How Borderlands 2's Mechromancer adds difficulty levels to the game
by Steve Watts, shacknews.com, Oct 12, 2012 1:45PM PDT
Borderlands 2 doesn't let you choose from difficulty levels. Players are expected to deal with the game's various difficulty spikes by teaming up online, or grinding and soldiering through. This limitation is what makes the new Mechromancer class stand out as such an interesting addition: Gaige's skill trees replicate a more traditional difficulty scale.
Gearbox lead designer John Hemingway created a stir when he referred to one of the skill trees as "girlfriend mode." But indelicate phrasing aside, he was right that the skill tree seems custom-tailored to serve as an "Easy" mode. What Hemingway didn't mention was that the other two skill trees function as "Medium" and "Hard" modes, respectively.

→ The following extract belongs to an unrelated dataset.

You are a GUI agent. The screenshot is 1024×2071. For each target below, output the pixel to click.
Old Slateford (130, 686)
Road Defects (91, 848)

"Best Friends Forever" comes equipped with skills, stat boosts, and abilities that are actually a bit overpowered compared to the other classes. This felt more akin to the first game, wherein certain classes could be made into wrecking balls. Gaige has that feel from the start, that one player can easily lay waste to a massive field of enemies. While it's an odd choice for the imbalance with other classes, it recaptures the feeling of empowerment from the original Borderlands. You could choose upgrades from this tree at random and still probably exit the menu a pint-sized murder machine.
The "Ordered Chaos" tree is just the opposite. It offers a series of complex trade-offs, requiring detailed stat-tailoring that would probably turn off some players. The "Anarchy" skill is its centerpiece, which itself sacrifices accuracy for damage with every stack earned.

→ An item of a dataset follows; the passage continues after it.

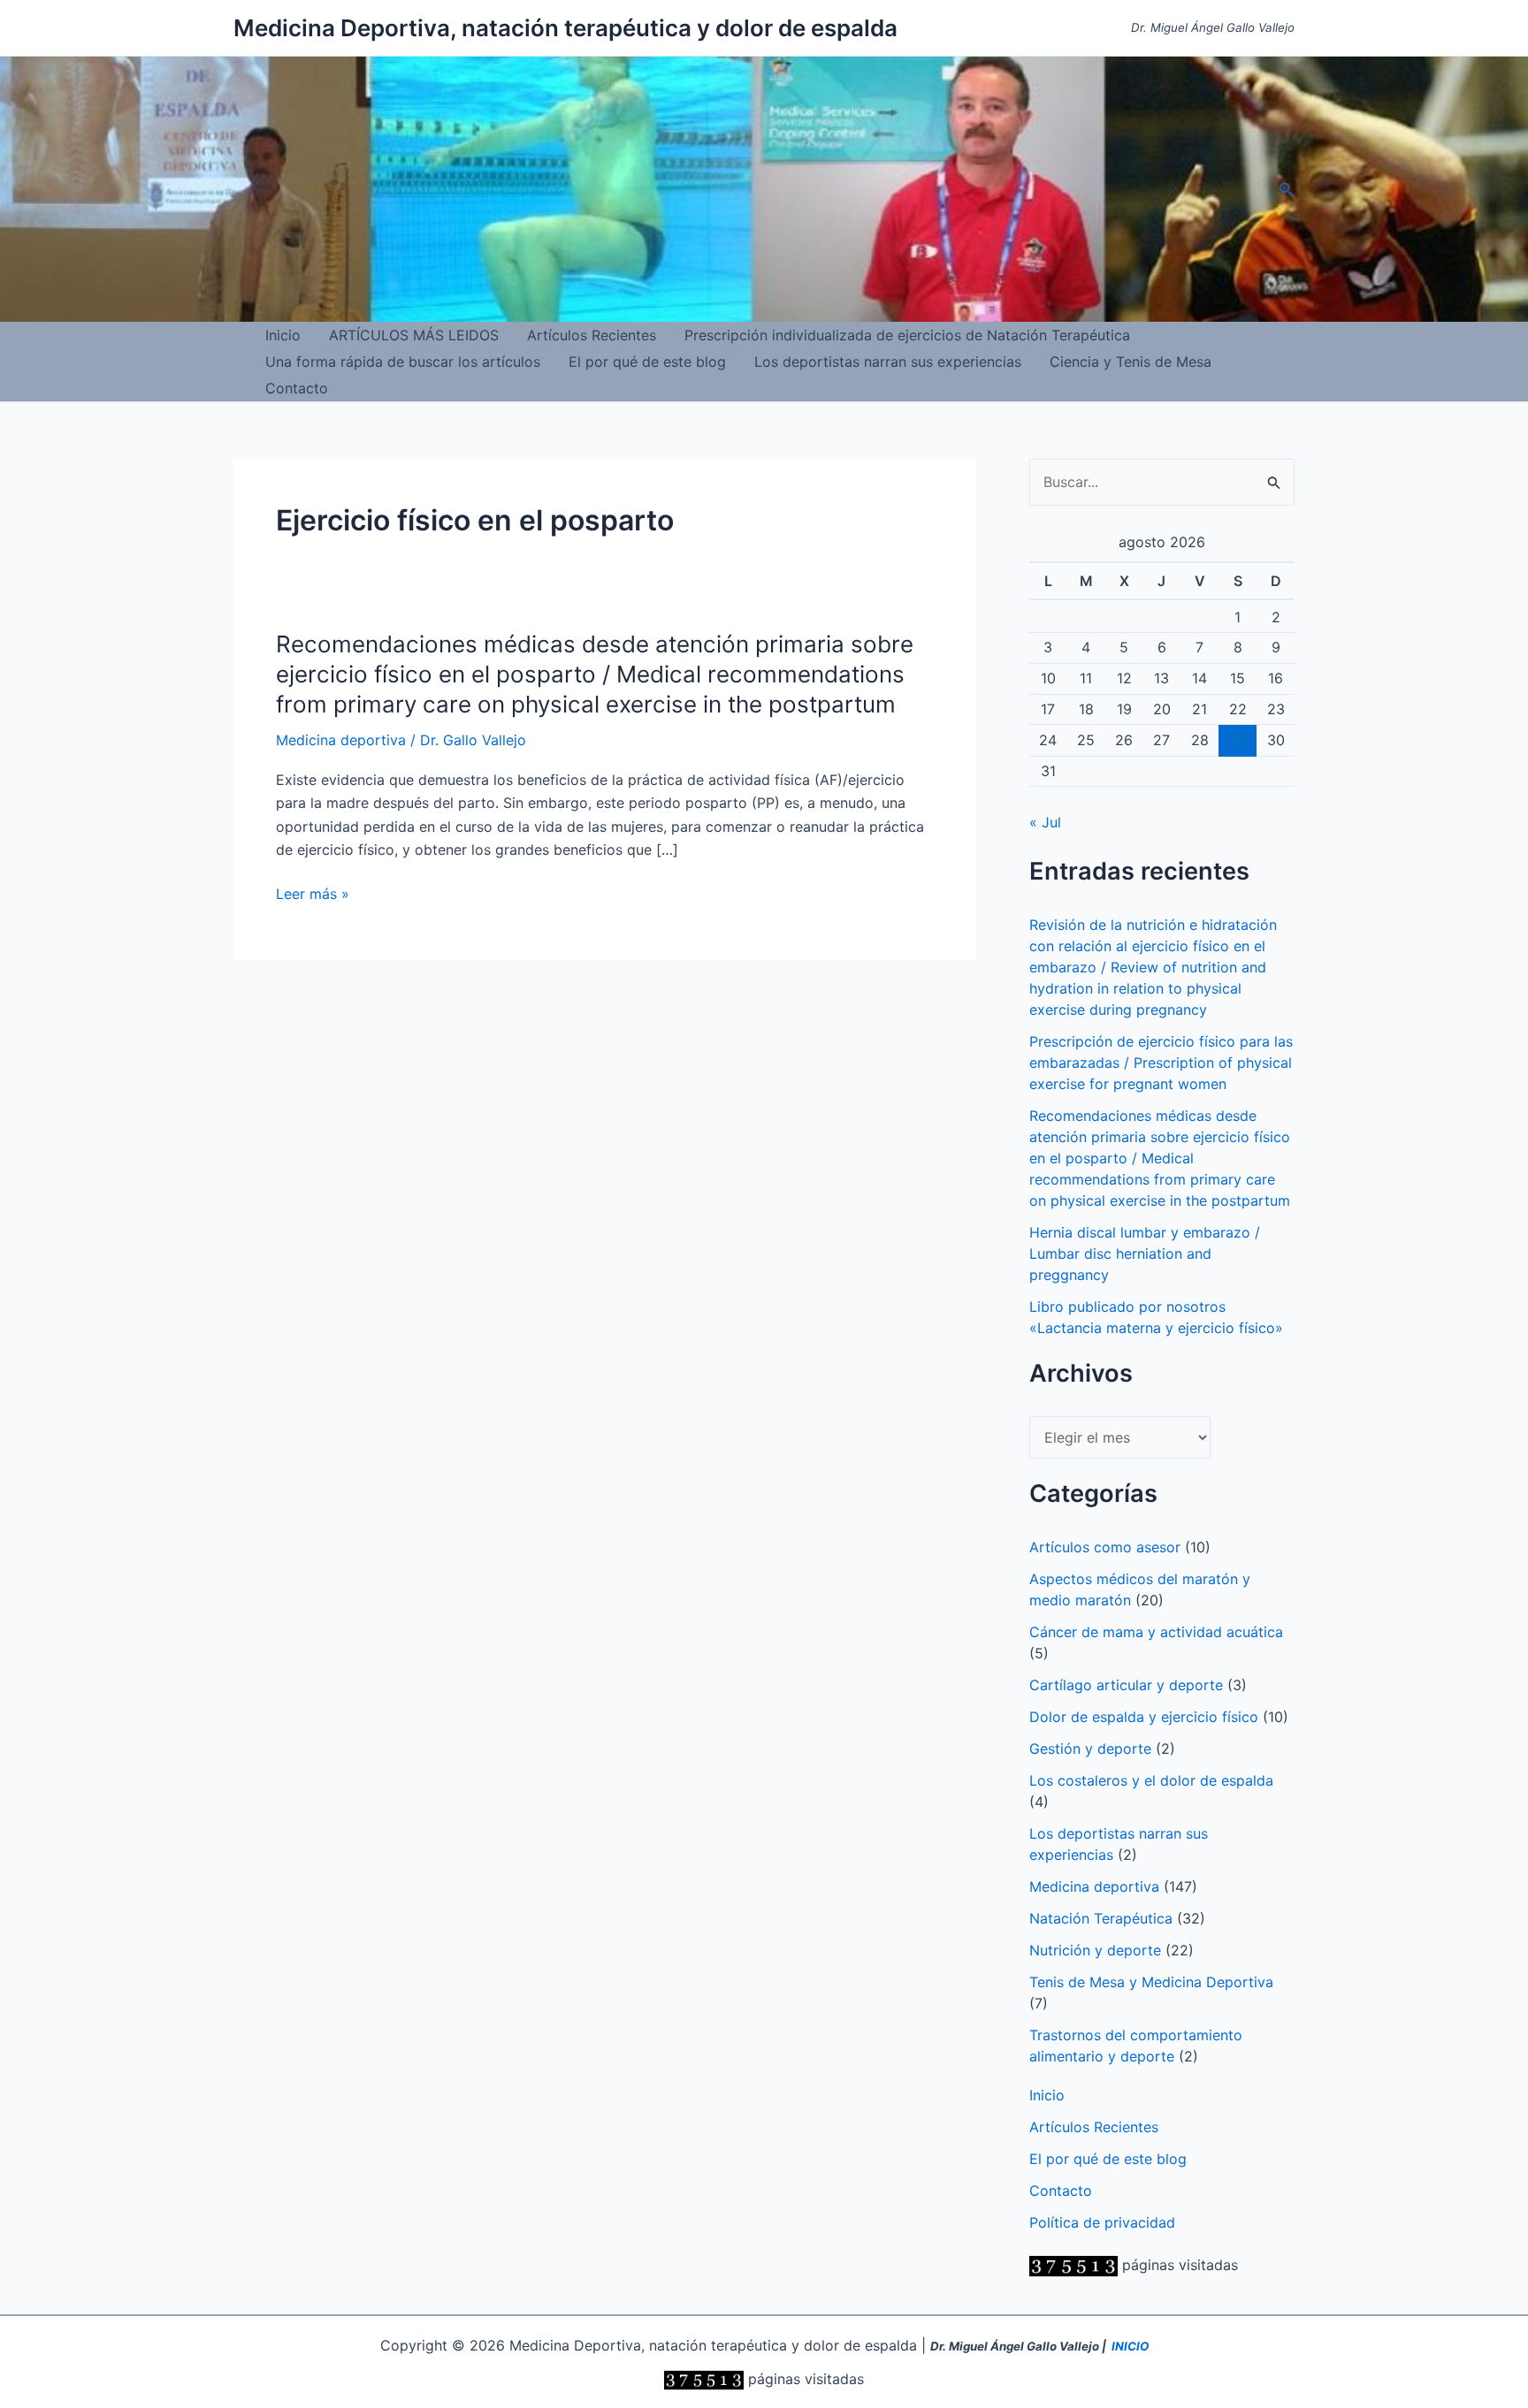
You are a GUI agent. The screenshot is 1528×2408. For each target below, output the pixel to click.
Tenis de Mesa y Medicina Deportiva (1151, 1982)
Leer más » (312, 894)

The middle-tier, "LittleBigTrouble," is a more reasonable alternative with an emphasis on elemental damage. It's not under- or overpowered, but a nice way to experience the new Deathtrap ability.

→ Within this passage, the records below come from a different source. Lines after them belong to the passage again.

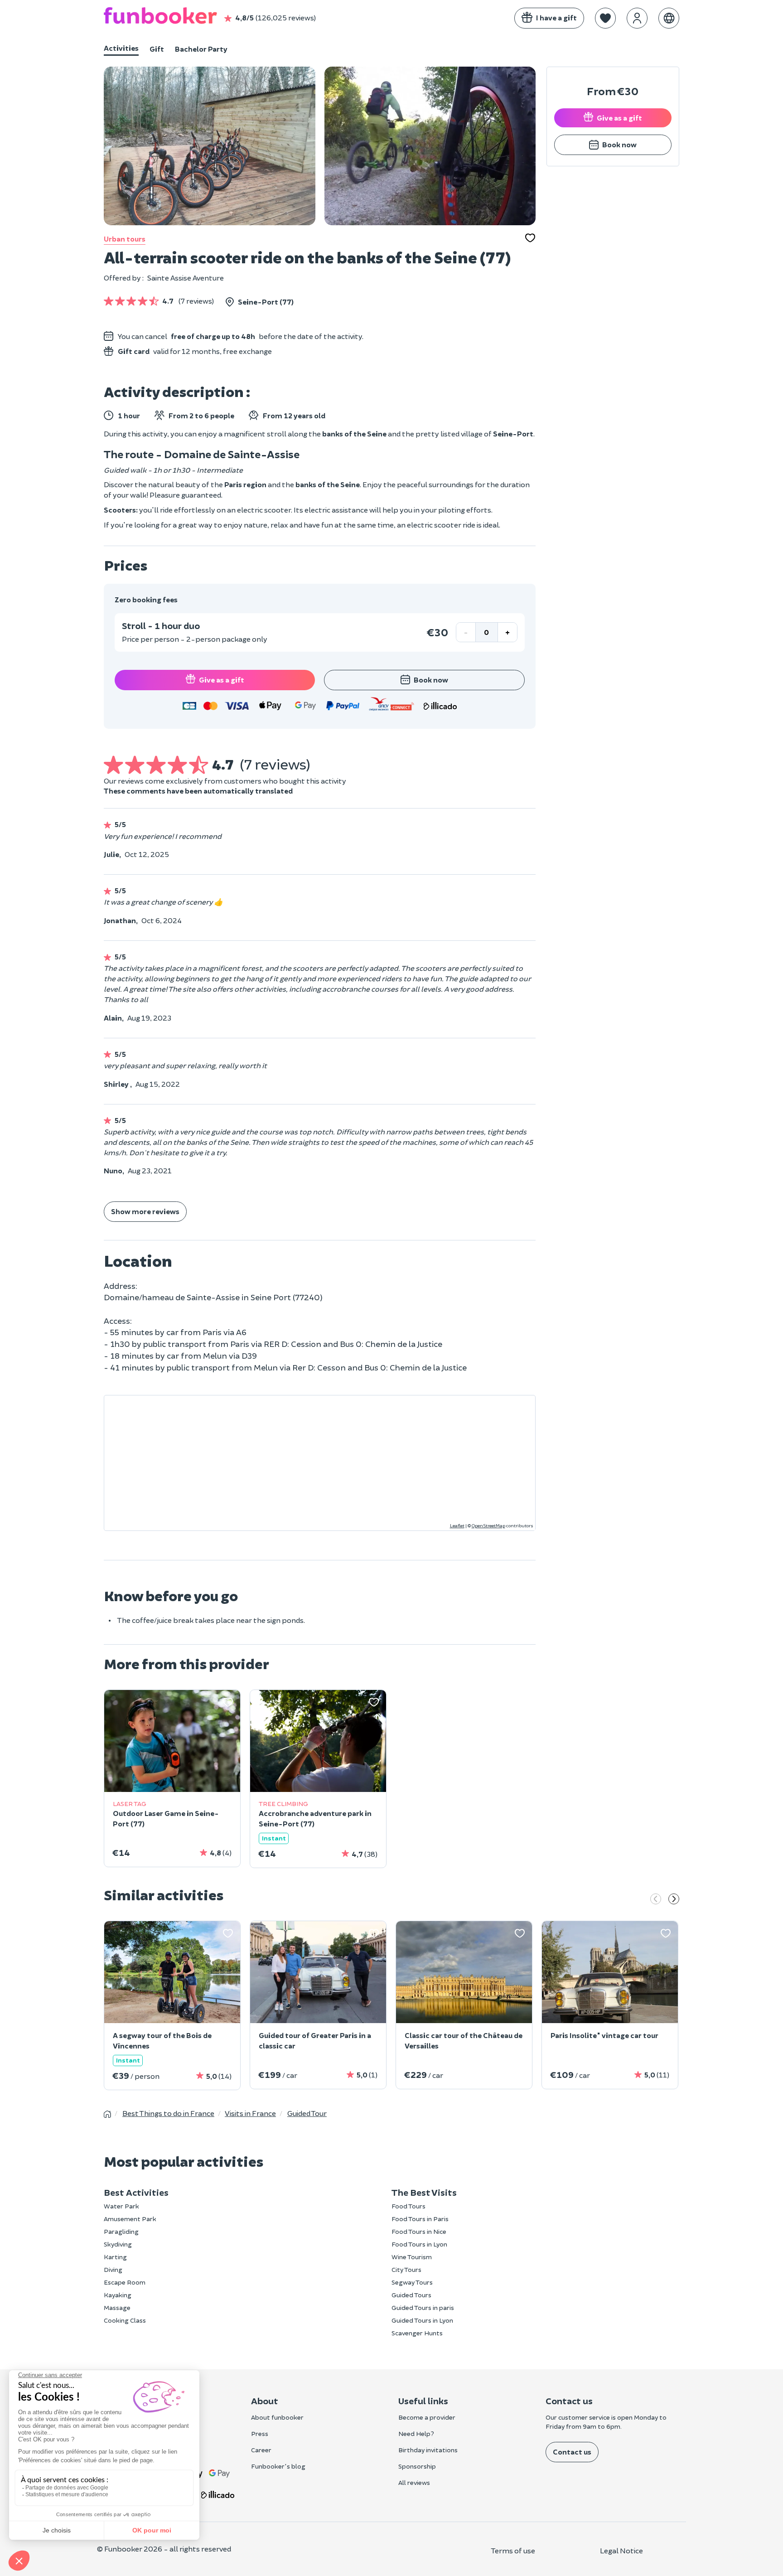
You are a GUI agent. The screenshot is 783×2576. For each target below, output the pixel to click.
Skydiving (118, 2244)
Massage (117, 2307)
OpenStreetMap (488, 1525)
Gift (157, 48)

Having already played through the game for review and therefore used to a mid-level challenge, I dabbled in both extremes. I experimented with the Chaos tree first, which made the robot companion Deathtrap more of an aggro-target than much of a help in battle. He was tasked with distraction while I usually relied on a trusty shotgun--because if I'm getting increased damage for lowered accuracy, I might as well use a weapon that requires me close the distance anyway. When I respec'ed to the BFF tree, Deathtrap was a better tool to do my fighting for me while I stood back with long-range weapons and picked off stragglers.
That said, even early in the game it's easy to see how Deathtrap can break some encounters. He made short work of Boom Bewm almost single-handedly. When I came in contact with Captain Flynn, Deathtrap whittled him down to a fraction of life before vanishing and I simply had to finish the job. I have to imagine that four coordinated Mechromancers would be able to sleepwalk through the game.
Maybe that's the point. The Borderlands series isn't so much about proving your mettle as it is about having fun and collecting loot. Gaige might make the game easier, but that also means it's more accessible. And by hiding difficulty levels inside a set of skill trees, Gearbox has made a smarter, more customizable method of variable difficulty.